> [What to work on]:
Restate the data exactly, with nothing altered.

(Collected data entries)
-*-*-
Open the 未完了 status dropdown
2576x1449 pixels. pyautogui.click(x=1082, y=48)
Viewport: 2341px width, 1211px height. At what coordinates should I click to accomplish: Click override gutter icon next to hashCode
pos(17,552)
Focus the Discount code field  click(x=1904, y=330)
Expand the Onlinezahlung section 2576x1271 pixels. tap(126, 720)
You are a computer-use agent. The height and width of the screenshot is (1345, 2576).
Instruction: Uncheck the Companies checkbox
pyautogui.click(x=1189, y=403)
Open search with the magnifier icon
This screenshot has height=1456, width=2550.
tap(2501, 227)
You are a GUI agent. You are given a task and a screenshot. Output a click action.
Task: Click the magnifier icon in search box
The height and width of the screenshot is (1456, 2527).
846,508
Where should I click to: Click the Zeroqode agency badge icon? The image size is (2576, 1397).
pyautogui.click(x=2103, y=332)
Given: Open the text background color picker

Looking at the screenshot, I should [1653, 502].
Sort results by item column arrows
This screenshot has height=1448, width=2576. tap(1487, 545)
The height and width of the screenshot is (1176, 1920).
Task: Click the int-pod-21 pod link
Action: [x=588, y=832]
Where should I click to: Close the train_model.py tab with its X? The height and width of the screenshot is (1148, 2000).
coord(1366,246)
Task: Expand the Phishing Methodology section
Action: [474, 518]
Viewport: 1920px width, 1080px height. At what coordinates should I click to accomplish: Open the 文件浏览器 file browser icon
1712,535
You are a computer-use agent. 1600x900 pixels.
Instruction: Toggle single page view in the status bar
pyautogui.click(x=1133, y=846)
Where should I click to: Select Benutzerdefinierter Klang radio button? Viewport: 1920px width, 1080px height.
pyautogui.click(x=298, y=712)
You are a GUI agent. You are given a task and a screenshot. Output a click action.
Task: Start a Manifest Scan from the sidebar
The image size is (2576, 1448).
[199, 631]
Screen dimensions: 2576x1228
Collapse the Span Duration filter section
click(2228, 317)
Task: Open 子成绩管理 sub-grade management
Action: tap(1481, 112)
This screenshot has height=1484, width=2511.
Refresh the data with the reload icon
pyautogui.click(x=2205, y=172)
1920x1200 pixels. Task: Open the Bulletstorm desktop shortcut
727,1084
-*-*-
> [Worked solution]:
Open the 未完了 status dropdown
2576x1449 pixels. pyautogui.click(x=1082, y=48)
Viewport: 2341px width, 1211px height. At what coordinates should I click to accomplish: Click override gutter icon next to hashCode
pos(17,552)
Focus the Discount code field  click(x=1904, y=330)
Expand the Onlinezahlung section 2576x1271 pixels. tap(126, 720)
You are a computer-use agent. The height and width of the screenshot is (1345, 2576).
Instruction: Uncheck the Companies checkbox
pyautogui.click(x=1189, y=403)
Open search with the magnifier icon
This screenshot has height=1456, width=2550.
tap(2501, 227)
You are a GUI agent. You are given a task and a screenshot. Output a click action.
Task: Click the magnifier icon in search box
The height and width of the screenshot is (1456, 2527).
846,508
Where should I click to: Click the Zeroqode agency badge icon? The image size is (2576, 1397).
pyautogui.click(x=2103, y=332)
Given: Open the text background color picker

Looking at the screenshot, I should [1653, 502].
Sort results by item column arrows
This screenshot has height=1448, width=2576. tap(1487, 545)
The height and width of the screenshot is (1176, 1920).
Task: Click the int-pod-21 pod link
Action: [x=588, y=832]
Where should I click to: Close the train_model.py tab with its X? The height and width of the screenshot is (1148, 2000).
coord(1366,246)
Task: Expand the Phishing Methodology section
Action: [474, 518]
Viewport: 1920px width, 1080px height. At what coordinates should I click to accomplish: Open the 文件浏览器 file browser icon
1712,535
You are a computer-use agent. 1600x900 pixels.
Instruction: Toggle single page view in the status bar
pyautogui.click(x=1133, y=846)
Where should I click to: Select Benutzerdefinierter Klang radio button? Viewport: 1920px width, 1080px height.
pyautogui.click(x=298, y=712)
You are a GUI agent. You are given a task and a screenshot. Output a click action.
Task: Start a Manifest Scan from the sidebar
The image size is (2576, 1448).
[199, 631]
Screen dimensions: 2576x1228
Collapse the Span Duration filter section
click(2228, 317)
Task: Open 子成绩管理 sub-grade management
Action: tap(1481, 112)
This screenshot has height=1484, width=2511.
Refresh the data with the reload icon
pyautogui.click(x=2205, y=172)
1920x1200 pixels. Task: Open the Bulletstorm desktop shortcut
727,1084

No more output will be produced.